- Venue: George R. Brown Convention Center
- Location: Houston, United States
- Dates: 23–29 November
- Final score: 11–6, 11–9, 11–7, 11–8

Medalists
| gold medal | Fan Zhendong | China |
| silver medal | Truls Möregårdh | Sweden |
| bronze medal | Liang Jingkun | China |
| bronze medal | Timo Boll | Germany |

= 2021 World Table Tennis Championships – Men's singles =

The men's singles competition of the 2021 World Table Tennis Championships was held from 23 to 29 November 2021.

Ma Long was the three-time defending champion, but did not compete in this year's tournament.

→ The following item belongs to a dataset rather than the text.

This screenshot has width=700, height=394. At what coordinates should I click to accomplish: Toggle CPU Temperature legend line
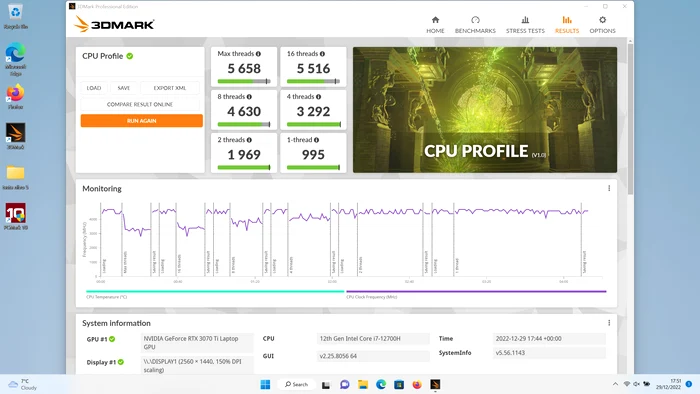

Fan Zhendong won the title after defeating Truls Möregårdh 11–6, 11–9, 11–7, 11–8.

==Seeds==
Seeding was based on the ITTF world ranking published on 16 November 2021.

1. CHN Fan Zhendong (champion)
2. JPN Tomokazu Harimoto (second round)
3. BRA Hugo Calderano (quarterfinals)
4. TPE Lin Yun-ju (third round)
5. CHN Lin Gaoyuan (quarterfinals)
6. CHN Liang Jingkun (semifinals)
7. SWE Mattias Falck (second round)
8. GER Timo Boll (semifinals)
9. KOR Jang Woo-jin (first round)
10. GER Patrick Franziska (third round)
11. ENG Liam Pitchford (fourth round)
12. CHN Wang Chuqin (fourth round)
13. NGR Quadri Aruna (quarterfinals)
14. FRA Simon Gauzy (third round)
15. JPN Koki Niwa (second round)
16. KOR Lee Sang-su (second round)
17. HKG Wong Chun Ting (fourth round)
18. SLO Darko Jorgić (fourth round)
19. POR Marcos Freitas (second round)
20. TPE Chuang Chih-yuan (second round)
21. AUT Robert Gardos (second round)
22. SWE Kristian Karlsson (fourth round)
23. EGY Omar Assar (first round)
24. IND Sharath Kamal (first round)
25. USA Kanak Jha (quarterfinals)
26. DEN Jonathan Groth (third round)
27. CRO Tomislav Pucar (third round)
28. SVK Yang Wang (fourth round, withdrawn)
29. GER Ruwen Filus (fourth round)
30. IND Sathiyan Gnanasekaran (third round)
31. BRA Gustavo Tsuboi (second round)
32. FRA Emmanuel Lebesson (third round)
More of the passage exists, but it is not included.